Fixing recurring name errors across a series
For names that recur (a character misheard the same way in every episode), add the correct spelling to the auto-correction rules and the Whisper prompt in GeekLink, so future episodes recognize them correctly up front. For subtitles you have already exported, use Subtitle Edit's Multiple Replace to apply a find-and-replace list across the whole file in one pass — no re-recognition needed.
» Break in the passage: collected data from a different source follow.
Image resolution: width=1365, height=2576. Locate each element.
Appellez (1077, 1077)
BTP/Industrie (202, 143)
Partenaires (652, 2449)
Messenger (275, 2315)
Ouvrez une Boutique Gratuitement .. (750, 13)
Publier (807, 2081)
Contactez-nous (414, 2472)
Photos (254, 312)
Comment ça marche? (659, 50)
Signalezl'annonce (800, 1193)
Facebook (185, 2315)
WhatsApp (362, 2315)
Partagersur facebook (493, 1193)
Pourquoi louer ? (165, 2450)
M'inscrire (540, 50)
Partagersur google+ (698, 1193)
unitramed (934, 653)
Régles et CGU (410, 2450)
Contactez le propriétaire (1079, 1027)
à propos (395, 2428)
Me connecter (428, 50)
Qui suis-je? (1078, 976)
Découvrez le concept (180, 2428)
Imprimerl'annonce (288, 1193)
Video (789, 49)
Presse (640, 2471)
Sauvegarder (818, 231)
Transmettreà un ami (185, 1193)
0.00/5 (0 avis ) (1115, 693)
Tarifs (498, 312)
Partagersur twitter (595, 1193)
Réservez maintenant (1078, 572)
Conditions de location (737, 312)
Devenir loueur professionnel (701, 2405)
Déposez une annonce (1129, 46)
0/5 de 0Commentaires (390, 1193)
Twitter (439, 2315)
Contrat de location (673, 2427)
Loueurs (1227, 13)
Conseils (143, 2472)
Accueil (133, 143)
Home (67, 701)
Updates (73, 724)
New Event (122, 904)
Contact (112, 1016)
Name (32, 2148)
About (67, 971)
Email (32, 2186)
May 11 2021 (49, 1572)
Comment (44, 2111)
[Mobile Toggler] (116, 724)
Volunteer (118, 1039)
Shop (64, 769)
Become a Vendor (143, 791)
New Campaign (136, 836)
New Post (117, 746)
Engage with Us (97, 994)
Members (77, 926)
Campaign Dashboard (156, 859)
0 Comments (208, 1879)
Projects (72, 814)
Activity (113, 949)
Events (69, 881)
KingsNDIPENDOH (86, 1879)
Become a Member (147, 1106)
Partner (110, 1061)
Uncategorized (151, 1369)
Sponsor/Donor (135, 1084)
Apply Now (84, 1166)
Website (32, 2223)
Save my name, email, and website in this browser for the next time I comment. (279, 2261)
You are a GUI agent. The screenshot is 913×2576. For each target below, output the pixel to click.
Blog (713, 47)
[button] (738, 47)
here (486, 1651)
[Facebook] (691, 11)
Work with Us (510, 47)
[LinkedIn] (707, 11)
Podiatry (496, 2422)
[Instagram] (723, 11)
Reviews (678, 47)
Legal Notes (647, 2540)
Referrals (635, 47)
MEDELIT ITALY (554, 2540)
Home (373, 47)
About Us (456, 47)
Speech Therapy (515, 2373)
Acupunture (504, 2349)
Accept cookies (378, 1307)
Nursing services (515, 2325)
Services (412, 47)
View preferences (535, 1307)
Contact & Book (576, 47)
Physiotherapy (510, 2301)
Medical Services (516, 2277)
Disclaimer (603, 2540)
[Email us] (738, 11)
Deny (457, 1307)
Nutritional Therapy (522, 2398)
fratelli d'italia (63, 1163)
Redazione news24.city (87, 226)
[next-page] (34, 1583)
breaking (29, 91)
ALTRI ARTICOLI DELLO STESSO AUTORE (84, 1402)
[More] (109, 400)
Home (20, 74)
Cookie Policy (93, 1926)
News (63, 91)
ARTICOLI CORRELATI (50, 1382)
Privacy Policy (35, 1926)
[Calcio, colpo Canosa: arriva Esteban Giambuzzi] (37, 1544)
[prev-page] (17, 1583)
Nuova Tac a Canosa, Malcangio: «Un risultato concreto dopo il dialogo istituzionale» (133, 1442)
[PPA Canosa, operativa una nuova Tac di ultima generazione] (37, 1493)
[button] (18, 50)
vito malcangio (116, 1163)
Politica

Toggleable Subtitles vs. Burned-in Subtitles
Each video subtitle export method has its own use cases:
| Toggleable Subtitles | Burned-in Subtitles | |
|---|---|---|
| Subtitle Visibility | Viewers can toggle subtitles on/off in the player | Subtitles become part of the video frame; visible in any player |
| Impact on Video | Subtitles do not affect the video image | Subtitles are permanently overlaid on the video |
| Export Speed | Fast | Slower |
| Best For | Uploading to YouTube and other platforms | Social media sharing, scenarios requiring guaranteed subtitle visibility |
Export Status
During export, a progress bar and percentage are displayed. You can minimize the export window and continue editing.
Non-Pro Export
When exporting without Pro activation, subtitle files will contain watermark text and promotional text. With Pro activated, exports are clean of these additions.